2021-2023年間台灣家禽白血病病毒的分離與序列分析及利用RCAS重組本土病毒株研究傳播特性

Abstract

目前影響全世界家禽的反轉錄病毒主要為家禽白血病病毒（avian leukosis virus, ALV）和網狀內皮增生病毒（reticuloendotheliosis virus, REV），其中ALV會引起淋巴球性白血病（lymphoid leukosis, LL）和骨髓球性白血病（myeloid leukosis, ML）等腫瘤性疾病，造成重大經濟損失。根據其膜蛋白之gp85，ALV被分為A到K亞群，其中ALV-J最為盛行，尤其是在中國等地。由於內源性ALV的存在、ALV的高突變率以及家禽複雜的產業生態等因素，要從雞群中消除ALV是一件非常艱鉅的任務。而RCAS（replication competent ALV LTR with a splice acceptor）載體系統，源自同時也是一種ALV的Rous sarcoma virus（RSV），對研究ALV病毒與宿主相互作用至關重要。RCAS載體能將GFP或mCherry等基因導入生物體中，有助於觀察ALV的感染路徑和複製狀況。本研究希望能瞭解目前ALV在台灣雞場中的感染情況，並使用本地的ALV分離株建立一個RCAS重組病毒，應用於實驗中研究ALV的傳播途徑。在2021-2023年間，ALV在8個雞場中被檢測陽性，其中ALV-J最為普遍（8／8），其次是ALV-K（3／8）和ALV-A（1／8），其中也在3個雞場中觀察到了不同ALV亞群的共同感染。由gp85的序列分析顯示，台灣以往和近期的ALV病毒株在親緣樹上分佈在多個分支上。本研究使用DF-1細胞分離出了5種ALV-J病毒株Av21-01、Av23-03、Av23-25(J)、Av23-30(J)、Av23-33(J)和1種ALV-K病毒株Av23-30(K)，經由分析gp85和3UTR的序列，彌補了台灣對ALV-J和ALV-K調查超過十年的空窗期。同時，利用Av21-01 env替換了RCAS的env，創建了一種能在DF-1細胞中複製並表現綠色螢光訊號的重組病毒，並進一步探討了其潛在的致病性、感染路徑以及其在小雞的分佈途徑。當替換的序列不同時，也對重組病毒在DF-1細胞中的複製能力產生了影響。此次研究結果證實了ALV在台灣雞場中仍持續存在且流行，並建立了含本土病毒株基因序列的重組RCAS病毒，此重組病毒未來將應用於研究病毒傳播途徑及入侵機制，以期望能幫助台灣家禽產業控制ALV-J。

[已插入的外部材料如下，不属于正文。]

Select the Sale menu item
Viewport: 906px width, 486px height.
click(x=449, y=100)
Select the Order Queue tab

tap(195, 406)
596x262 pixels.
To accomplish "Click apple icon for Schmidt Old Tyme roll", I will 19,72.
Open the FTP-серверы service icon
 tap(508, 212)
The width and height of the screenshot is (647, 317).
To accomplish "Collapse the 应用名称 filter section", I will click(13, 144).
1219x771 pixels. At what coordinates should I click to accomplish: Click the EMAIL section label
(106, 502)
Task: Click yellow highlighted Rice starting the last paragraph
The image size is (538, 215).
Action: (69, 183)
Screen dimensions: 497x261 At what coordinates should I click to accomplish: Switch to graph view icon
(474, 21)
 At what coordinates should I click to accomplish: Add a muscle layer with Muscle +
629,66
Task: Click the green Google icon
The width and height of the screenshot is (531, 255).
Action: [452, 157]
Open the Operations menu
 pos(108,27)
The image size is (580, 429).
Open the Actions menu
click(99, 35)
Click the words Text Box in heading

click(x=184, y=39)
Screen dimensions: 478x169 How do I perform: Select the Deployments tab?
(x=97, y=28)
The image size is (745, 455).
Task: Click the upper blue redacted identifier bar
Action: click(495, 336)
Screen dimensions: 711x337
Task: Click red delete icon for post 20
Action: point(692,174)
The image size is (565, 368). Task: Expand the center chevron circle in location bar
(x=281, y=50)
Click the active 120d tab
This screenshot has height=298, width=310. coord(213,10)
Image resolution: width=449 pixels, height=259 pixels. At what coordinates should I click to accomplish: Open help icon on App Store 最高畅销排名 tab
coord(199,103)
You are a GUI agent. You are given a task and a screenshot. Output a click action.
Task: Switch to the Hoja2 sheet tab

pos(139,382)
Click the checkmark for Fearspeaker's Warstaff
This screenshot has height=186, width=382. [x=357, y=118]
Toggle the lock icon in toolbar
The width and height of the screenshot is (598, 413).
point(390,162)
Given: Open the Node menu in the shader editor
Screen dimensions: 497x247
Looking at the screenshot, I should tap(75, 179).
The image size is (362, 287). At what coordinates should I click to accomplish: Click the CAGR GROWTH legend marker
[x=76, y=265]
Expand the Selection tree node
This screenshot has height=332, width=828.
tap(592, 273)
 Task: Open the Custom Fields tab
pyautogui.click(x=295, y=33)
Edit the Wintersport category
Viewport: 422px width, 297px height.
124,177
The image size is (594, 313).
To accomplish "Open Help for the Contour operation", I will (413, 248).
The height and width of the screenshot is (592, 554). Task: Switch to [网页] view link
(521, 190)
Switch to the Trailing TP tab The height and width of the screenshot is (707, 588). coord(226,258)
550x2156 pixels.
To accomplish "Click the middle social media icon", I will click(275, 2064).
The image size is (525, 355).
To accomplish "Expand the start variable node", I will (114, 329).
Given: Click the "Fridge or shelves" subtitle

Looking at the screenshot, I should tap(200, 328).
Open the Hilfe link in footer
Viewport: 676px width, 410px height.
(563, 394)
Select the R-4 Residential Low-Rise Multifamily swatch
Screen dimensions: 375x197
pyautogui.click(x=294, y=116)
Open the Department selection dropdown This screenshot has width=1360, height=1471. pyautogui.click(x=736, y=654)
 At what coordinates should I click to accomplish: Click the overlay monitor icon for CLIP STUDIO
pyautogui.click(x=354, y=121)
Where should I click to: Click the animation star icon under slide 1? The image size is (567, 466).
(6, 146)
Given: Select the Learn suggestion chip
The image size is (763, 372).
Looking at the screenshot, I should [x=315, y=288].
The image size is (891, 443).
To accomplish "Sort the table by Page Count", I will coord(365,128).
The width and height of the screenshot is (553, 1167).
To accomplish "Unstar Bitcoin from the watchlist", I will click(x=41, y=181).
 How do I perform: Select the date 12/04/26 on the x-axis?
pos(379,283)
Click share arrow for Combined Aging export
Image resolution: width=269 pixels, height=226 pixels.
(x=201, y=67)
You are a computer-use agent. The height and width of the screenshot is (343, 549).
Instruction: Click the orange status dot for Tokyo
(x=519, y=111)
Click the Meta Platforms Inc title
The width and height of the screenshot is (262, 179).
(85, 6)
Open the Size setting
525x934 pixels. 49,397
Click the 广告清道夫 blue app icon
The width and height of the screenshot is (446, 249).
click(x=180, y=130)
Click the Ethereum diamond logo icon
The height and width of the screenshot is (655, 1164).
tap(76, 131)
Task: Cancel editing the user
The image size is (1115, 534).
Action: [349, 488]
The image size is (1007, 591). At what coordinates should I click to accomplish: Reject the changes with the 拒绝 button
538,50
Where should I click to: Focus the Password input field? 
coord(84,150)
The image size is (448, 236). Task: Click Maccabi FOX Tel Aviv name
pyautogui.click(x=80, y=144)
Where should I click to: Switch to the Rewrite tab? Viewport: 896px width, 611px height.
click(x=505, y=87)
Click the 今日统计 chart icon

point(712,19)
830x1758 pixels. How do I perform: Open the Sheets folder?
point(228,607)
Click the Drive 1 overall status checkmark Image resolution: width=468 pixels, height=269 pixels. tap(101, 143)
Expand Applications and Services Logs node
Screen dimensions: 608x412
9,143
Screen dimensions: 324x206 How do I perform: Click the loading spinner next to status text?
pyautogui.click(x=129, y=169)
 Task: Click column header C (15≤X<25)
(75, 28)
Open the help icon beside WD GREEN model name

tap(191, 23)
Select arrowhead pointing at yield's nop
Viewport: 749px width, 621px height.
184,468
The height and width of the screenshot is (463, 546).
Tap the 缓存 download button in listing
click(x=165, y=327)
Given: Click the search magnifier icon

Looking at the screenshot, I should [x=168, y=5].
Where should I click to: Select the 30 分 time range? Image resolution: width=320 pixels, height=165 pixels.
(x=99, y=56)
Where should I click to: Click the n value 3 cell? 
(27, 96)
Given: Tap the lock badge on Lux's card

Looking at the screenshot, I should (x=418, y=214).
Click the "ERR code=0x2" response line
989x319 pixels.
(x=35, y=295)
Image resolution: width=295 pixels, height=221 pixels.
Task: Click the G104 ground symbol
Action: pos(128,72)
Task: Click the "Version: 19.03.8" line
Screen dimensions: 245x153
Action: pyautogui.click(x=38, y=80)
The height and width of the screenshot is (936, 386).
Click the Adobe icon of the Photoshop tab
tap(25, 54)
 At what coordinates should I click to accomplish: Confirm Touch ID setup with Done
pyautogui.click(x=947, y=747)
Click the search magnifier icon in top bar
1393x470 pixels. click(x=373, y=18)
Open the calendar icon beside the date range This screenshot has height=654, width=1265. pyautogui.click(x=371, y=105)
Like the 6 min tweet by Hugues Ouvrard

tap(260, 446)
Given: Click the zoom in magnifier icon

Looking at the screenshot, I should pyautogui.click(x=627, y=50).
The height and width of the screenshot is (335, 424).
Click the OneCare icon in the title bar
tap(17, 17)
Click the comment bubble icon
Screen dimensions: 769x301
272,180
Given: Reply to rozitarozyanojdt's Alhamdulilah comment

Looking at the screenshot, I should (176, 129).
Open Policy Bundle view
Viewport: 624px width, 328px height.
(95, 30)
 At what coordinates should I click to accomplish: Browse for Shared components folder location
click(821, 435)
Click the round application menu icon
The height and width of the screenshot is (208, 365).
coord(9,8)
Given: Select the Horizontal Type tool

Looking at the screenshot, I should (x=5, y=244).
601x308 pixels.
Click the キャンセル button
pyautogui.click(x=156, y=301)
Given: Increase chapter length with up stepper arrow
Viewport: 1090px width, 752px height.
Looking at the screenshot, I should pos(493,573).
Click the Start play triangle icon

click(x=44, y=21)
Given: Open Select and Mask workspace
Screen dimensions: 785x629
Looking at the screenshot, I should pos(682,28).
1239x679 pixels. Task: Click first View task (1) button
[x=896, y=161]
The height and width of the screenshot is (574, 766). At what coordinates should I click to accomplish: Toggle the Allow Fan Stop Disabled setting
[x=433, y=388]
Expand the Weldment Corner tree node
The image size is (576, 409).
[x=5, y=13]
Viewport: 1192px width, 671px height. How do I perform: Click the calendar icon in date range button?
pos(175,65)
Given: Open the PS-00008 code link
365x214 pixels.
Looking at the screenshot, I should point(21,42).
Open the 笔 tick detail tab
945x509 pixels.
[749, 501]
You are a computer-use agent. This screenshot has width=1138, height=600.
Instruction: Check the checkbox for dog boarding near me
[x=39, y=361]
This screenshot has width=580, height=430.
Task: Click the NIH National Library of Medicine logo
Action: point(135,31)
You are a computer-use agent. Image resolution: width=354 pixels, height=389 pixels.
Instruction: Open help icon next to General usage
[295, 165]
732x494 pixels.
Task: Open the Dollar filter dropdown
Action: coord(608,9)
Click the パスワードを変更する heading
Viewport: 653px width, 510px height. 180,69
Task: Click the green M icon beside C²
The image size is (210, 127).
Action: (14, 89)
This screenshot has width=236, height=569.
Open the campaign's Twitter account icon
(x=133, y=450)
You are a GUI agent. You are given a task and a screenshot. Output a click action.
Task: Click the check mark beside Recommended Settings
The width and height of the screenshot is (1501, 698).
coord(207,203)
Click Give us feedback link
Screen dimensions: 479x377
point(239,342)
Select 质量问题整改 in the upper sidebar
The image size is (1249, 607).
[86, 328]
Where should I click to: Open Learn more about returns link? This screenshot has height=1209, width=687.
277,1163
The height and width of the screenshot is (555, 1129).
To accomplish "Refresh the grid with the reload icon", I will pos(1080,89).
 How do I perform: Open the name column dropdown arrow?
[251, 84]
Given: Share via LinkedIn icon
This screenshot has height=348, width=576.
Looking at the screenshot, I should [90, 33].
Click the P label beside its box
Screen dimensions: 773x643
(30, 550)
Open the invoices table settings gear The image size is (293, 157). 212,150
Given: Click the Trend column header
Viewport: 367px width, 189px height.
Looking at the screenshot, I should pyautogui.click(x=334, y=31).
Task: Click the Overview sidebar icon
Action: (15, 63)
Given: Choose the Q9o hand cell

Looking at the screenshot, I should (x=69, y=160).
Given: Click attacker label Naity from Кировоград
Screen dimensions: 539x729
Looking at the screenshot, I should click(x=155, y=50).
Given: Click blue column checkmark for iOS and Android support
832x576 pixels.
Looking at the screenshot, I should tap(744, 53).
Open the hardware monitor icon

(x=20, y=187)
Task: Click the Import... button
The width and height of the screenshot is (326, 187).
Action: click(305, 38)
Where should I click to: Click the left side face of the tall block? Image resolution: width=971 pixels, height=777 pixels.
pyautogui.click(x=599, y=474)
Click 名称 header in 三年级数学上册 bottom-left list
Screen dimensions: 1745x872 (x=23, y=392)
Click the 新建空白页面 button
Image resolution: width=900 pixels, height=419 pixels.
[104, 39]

Avian leukosis virus (ALV) and reticuloendotheliosis virus (REV) are the major retroviruses impacting poultry globally, causing neoplastic diseases like lymphoid leukosis (LL) and myeloid leukosis (ML), leading to significant economic losses. ALVs are categorized into subgroups A to K based on their envelope glycoprotein (gp85), with ALV-J being the most prevalent worldwide, especially in regions such as China. Eliminating ALV from flocks is challenging due to factors such as endogenous viruses, high mutation rates, and diverse poultry-producing types. The RCAS vector system, derived from Rous sarcoma virus (RSV), which also belongs to ALV, has been crucial in studying ALV virus-host interactions. RCAS (replication competent ALV LTR with a splice acceptor) vectors enable the introduction of genes like GFP or mCherry into organisms, aiding in observing ALV infection routes and replication status. This study aimed to assess ALV infection in chicken farms in Taiwan and establish a reporter system using a local ALV isolate. ALV was detected in 8 chicken farms between 2021 and 2023, with ALV-J being the most prevalent (8/8), followed by ALV-K (3/8) and ALV-A (1/8). Co-infections of different ALV subgroups were also observed in three farms. Sequence analysis of gp85 showed that previous and recent ALV strains in Taiwan were distributed in multiple clusters on the phylogenetic tree. Notably, five ALV-J strains Av21-01, Av23-03, Av23-25(J), Av23-30(J), Av23-33(J) and one ALV-K strain Av23-30(K) were isolated using DF-1 cells. Analysis of the gp85 and 3UTR sequences of these virus strains filled the gap in the investigation of ALV-J and ALV-K in Taiwan for over a decade. Meanwhile, by substituting the RCAS env with the Av21-01 env, a recombinant virus was created that replicates in DF-1 cells and expresses green fluorescent signals. Further experiments were conducted on its potential pathogenicity, infection routes, and distribution in chicks. It was observed that substituting sequences beyond just the envelope gene affected the replication ability of the recombinant virus in DF-1 cells. This study elucidated the ongoing prevalence and persistence of ALV in chicken farms in Taiwan and established a recombinant RCAS virus containing the gene sequences of a local strain. This recombinant virus will be used in future studies to explore virus transmission pathways and invasion mechanisms, aiming to help the Taiwanese poultry industry control ALV-J.